Background Recently ultrasonography (US) has been prevalent as a valid and objective modality of joint examination in patients with rheumatoid arthritis (RA). However, few studies have reported the agreement between subjective joint symptoms and US synovitis at each joint level.
Objectives The aim of this study was to examine and compare the concordance between joint symptom/tenderness/swelling and US synovitis.
Methods Fifty patients with RA (84% female, the median age, disease duration and disease activity score of 28 joints (DAS28) were 69 years, 2.4 years, and 3.8, respectively) were asked for the self-evaluation of joint symptoms including pain and considerable stiffness in (proximal) interphalangeal (IP/PIP), metacarpophalangeal (MCP), wrist, elbow, shoulder, knee and ankle joints. Those joints were evaluated by physical examination for the presence of tenderness and/or swelling, and also by US for the presence of synovitis defined as gray-scale score ≥2 or power Doppler signal score ≥1.
Results In a total of 1494 evaluated joints, joint symptoms, tenderness and swelling were observed in 288 joints (19.3%), 182 joints (12.2%), and 220 joints (14.7%), respectively, and US synovitis was observed in 317 joints (21.2%).The overall concordance rate with US synovitis was the least for joint tenderness (κ=0.30) when compared with joint symptoms (κ=0.39) or swelling (κ=0.43), irrespective of the evaluated joint except for the elbow (Table 1). Moreover, the percentage of inflamed joint clinically detected only by joint symptom, tenderness, or swelling was 4.0%, 0.5% and 1.8%, respectively, when US synovitis was defined as a gold standard.
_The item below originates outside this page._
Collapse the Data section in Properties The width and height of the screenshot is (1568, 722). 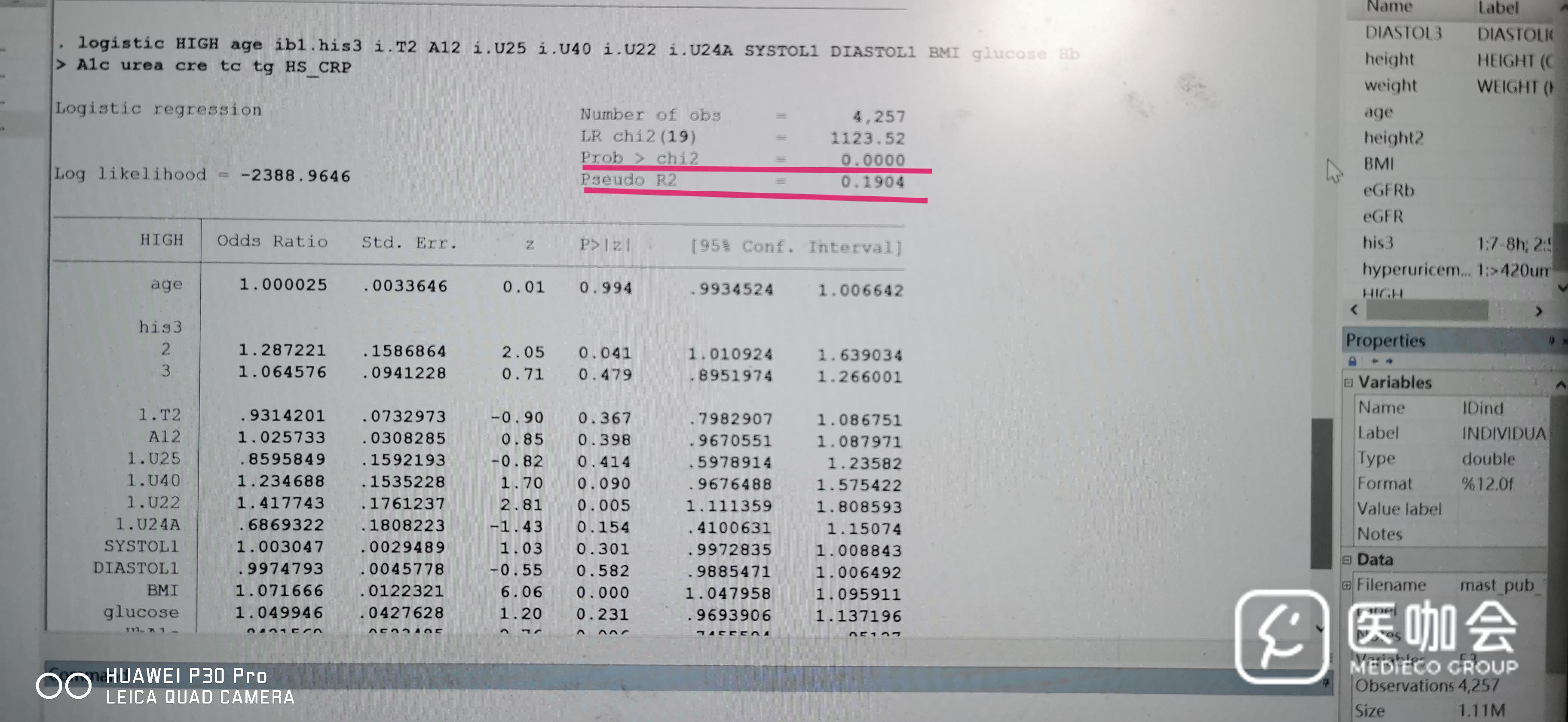[1347, 560]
Conclusions Joint examination for the presence of swelling is crucial, and that for the presence of tenderness can be excluded from clinical joint assessment, or it may be better substituted by patient-reported joint symptoms. A recent proposal of the modification of composite activity measures such as simplified disease activity index (SDAI) by removing tender joint count (and patient's global assessment) in order to improve the correlation with magnetic resonance imaging (MRI) synovitis may, at least in part, support our results.